The Earth is not a ball

The world is not a perfect sphere. It is an ellipsoid and like a middle-aged man, it bulges in the center. This means that using simple geometry calculations for a sphere on geospatial data will not be entirely accurate.

Using methods for calculating distance across a sphere, such as the haversine formula for great circle distance calculation, will become more and more inaccurate as the distance between two points increases. You can still use the haversine method for calculating short distances without much loss in accuracy, but avoid it for longer distances.

The haversine formula. Source: Wikipedia.org

The following R code can be used to calculate the haversine distance for two points on the Earth. Remember that it is not entirely accurate over long distances. Instead, leverage code packages and database systems that are aware of the CRS, and are able to use it to calculate spatial data with precision. The R code uses two points that are far apart to give you an idea of the relative inaccuracy of the method. The actual distance between the points is 12,935 km:

#code adapted from RosettaCode.

#Coordinates for the two points
#Chicago, USA O'Hare airport (ORD)
Point1Lat = 41.978194
Point1Long = -87.907739

#Coordinates for Chhatrapati Shivaji International Airport near Mumbai, India airport (BOM)
Point2Lat = 19.0895595
Point2Long = 72.8656144

#convert decimal degrees to radians
degrees_to_rad <- function(deg) (deg * pi / 180)

# Volumetric mean radius is 6371 km for the Earth, see http://nssdc.gsfc.nasa.gov/planetary/factsheet/earthfact.html
# The diameter is thus 12742 km

#function to calculate great circle distance using haversine method
great_circle_distance <- function(lat1, long1, lat2, long2) {
a <- sin(0.5 * (lat2 - lat1))
b <- sin(0.5 * (long2 - long1))
12742 * asin(sqrt(a * a + cos(lat1) * cos(lat2) * b * b))
}

#calculate distance for the two points
haversine_distance <- great_circle_distance(
degrees_to_rad(Point1Lat), degrees_to_rad(Point1Long), # Nashville International Airport (BNA)
degrees_to_rad(Point2Lat), degrees_to_rad(Point2Long)) # Los Angeles International Airport (LAX)

#result shown in kilometers
haversine_distance
# 12,942.77km

There are different methods to adjust for the actual shape of the Earth. WGS 84 CRS uses a few parameters in order to increase accuracy of the projections.
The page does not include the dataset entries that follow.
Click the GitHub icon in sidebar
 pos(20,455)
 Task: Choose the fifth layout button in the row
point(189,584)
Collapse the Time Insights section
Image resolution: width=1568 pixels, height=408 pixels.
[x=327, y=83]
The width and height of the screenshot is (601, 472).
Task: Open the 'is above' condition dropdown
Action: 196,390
The following table summarizes the parameters:

WGS 84 defining parameters. Source: United Nations Office for Outer Space Affairs

Although you will mostly come across two dimensional coordinates for the WGS 84 CRS, it is a three dimensional representation of the Earth. The starting point is based on the Earth's center of mass. The following image from the Defense Mapping Agency shows how this is represented:

WGS Reference Frame By Defense Mapping Agency - Section 1-5 PDF of the DMA TECHNICAL REPORT TR8350.2-b - (Second Printing, 1 December 1987) Supplement to DoD WGS 84 Technical Report Part 2 - Parameters, Formulas, and Graphics. http://earth-info.nga.mil/GandG/publications/tr8350.2/TR8350.2-b/Sections%201-5.pdf, Public Domain, https://commons.wikimedia.org/w/index.php?curid=41796676

The point of highlighting this detail is to not only give an idea of the complexity behind map projections but to convince you to leverage the centuries of work already completed in this field. Do not attempt to duplicate it; take advantage of what has already been done.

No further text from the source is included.